Leadership through partnership: Improving community health
In pursuit of its longstanding vision of a "society of healthy communities where all individuals reach their highest potential for health,” the American Hospital Association supports hospitals, health systems and related organizations in engaging in strategic initiatives that together create a path toward advancing health in America.
While many roads can lead to a healthier America, it has become clear through the work of the AHA and other organizations committed to this goal that better health depends on building a culture that enables everyone to attain and sustain a healthy life.
Broad underpinnings
The Robert Wood Johnson Foundation defines a "culture of health" as “one in which good health and well-being flourish across geographic, demographic and social sectors; fostering healthy equitable communities guides public and private decision-making; and everyone has the opportunity to make choices that lead to healthy lifestyles.”
In an article in the November 2015 issue of Trustee's sister publication Hospitals & Health Networks, AHA board member and past chair Jonathan B. Perlin, M.D., reflects on the critical importance of partnership in achieving better health:
“Improving health, care and value are the tenets of the Triple Aim. ... This kind of transformation requires community partnership that, in turn, demands collaboration, communication and culture change. ... This important goal is impossible without working together with patients, families and many different community organizations.”
In addition to cultivating a culture of health and multisector partnerships, improving the health of our nation’s communities also requires broadening our definition of health. Multiple studies have concluded that about 80 percent of the causes of poor health are a function of multiple factors — whether they are socioeconomic, environmental, genetic or lifestyle choices.
We now understand that poverty, lack of education, violence and crime, and limited access to clean air, water and nutritious food are some of the societal factors that determine health status and outcomes. Serious efforts to create healthier communities must focus on addressing the social determinants of health to ensure that a foundation for supporting better health and well-being for Americans can be reliably sustained.
Instructive study
Building healthier communities through multisector partnerships that address factors that significantly affect health is the focus of a new AHA resource, The Leadership Role of Nonprofit Health Systems in Improving Community Health. This report discusses issues and trends increasing the momentum toward improving community health and the opportunity our nation’s health systems have to play a leadership role in reaching this goal.

== DATA EXTRACTS ==
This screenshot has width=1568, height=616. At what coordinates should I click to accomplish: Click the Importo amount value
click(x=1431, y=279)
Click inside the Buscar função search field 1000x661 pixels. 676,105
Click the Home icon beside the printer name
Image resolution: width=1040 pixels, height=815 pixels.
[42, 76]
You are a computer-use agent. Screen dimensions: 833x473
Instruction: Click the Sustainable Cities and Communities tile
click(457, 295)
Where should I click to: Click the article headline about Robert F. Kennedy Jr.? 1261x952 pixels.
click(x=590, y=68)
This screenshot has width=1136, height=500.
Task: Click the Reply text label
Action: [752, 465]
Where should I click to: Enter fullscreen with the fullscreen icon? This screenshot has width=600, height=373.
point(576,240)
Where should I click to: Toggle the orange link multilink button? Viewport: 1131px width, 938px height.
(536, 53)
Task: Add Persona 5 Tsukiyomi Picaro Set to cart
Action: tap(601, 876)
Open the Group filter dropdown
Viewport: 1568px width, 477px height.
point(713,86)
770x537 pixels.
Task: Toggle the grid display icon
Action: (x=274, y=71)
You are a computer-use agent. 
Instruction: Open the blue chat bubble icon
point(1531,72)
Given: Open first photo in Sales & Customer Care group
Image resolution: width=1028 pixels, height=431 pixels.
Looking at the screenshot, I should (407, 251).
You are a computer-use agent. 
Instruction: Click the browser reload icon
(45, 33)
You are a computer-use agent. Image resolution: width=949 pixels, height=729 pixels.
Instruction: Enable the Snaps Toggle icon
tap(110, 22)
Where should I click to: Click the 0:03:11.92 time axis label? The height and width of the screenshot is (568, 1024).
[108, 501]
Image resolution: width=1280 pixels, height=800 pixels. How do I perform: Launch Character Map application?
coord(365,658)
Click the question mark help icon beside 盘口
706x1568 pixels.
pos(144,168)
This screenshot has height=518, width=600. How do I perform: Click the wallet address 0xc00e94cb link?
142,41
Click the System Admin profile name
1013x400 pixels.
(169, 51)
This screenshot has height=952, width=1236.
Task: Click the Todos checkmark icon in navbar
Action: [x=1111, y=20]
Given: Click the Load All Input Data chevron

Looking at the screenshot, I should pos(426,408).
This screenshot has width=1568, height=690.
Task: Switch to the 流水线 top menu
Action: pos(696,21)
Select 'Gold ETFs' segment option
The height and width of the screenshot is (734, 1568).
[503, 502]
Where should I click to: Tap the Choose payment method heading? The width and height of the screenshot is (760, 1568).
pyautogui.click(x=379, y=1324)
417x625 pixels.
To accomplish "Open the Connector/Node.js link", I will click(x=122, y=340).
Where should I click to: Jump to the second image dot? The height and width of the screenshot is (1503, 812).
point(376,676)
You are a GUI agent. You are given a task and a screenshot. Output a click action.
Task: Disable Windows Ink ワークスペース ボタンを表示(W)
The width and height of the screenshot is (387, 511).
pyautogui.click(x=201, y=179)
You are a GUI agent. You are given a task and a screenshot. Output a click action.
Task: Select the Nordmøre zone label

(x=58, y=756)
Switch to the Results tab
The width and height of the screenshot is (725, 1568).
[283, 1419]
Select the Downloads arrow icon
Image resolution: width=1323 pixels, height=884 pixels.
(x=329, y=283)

== DIRECTIONS ==
**1.** Reproduce word for word everything in the community health article from "In addition to" down to "or lifestyle choices.".
**2.** Write the next part of the community health article, picking up after its final sentence.
The listing plays no part in this work.

== RESULTS FOR EACH TASK ==
**1.**
In addition to cultivating a culture of health and multisector partnerships, improving the health of our nation’s communities also requires broadening our definition of health. Multiple studies have concluded that about 80 percent of the causes of poor health are a function of multiple factors — whether they are socioeconomic, environmental, genetic or lifestyle choices.

**2.**
This new AHA publication discusses how initiatives that address both improving care for patients and positively influencing the social determinants of health are becoming the focus of collaborative efforts to make communities healthier places to live — efforts in which health systems and their boards are taking a leadership role.
While many systems have devoted significant funding to address these factors, the role of hospitals and health systems often varies and includes sponsoring targeted initiatives, providing sustained backbone support for community collaboration, being an “anchor organization,” and being a partner in larger efforts to improve community health spearheaded by other organizations, such as universities, employers and the business community.
The report's findings are based on interviews with board members, CEOs, chief financial officers, physicians and other leaders guiding strategic planning, population health and community outreach in five health systems that have embraced community health improvement as a core element of their organization’s vision and mission: Beacon Health System/Memorial Hospital of South Bend (Ind.).; Dignity Health in San Francisco; MaineHealth in Portland; Mercy Health in Cincinnati; and Texas Health Resources in Arlington.
Some guidance
The leaders of the participating systems shared their perspectives and documented:
- Evidence of board and executive commitment to community health improvement.
- Existence of system- and local-level priorities and targets for community health improvement, and metrics for measuring progress in relation to them.
- Board oversight of the system’s community health improvement strategies, programs and progress, including examples of the written reports or “scorecards” they receive.
- Evidence of board and executive commitment to multisector collaboration with other community stakeholders directed at measuring, assessing and improving community health.
- Metrics employed to date in measuring and assessing the health status of communities and population groups the system serves, and evidence of the effect on health status of system strategies and programs.
- Features of the system’s overall approach to measuring, assessing and improving community health that the system’s board, clinical and executive leaders believe are proving to be especially effective and potentially applicable and useful in other settings.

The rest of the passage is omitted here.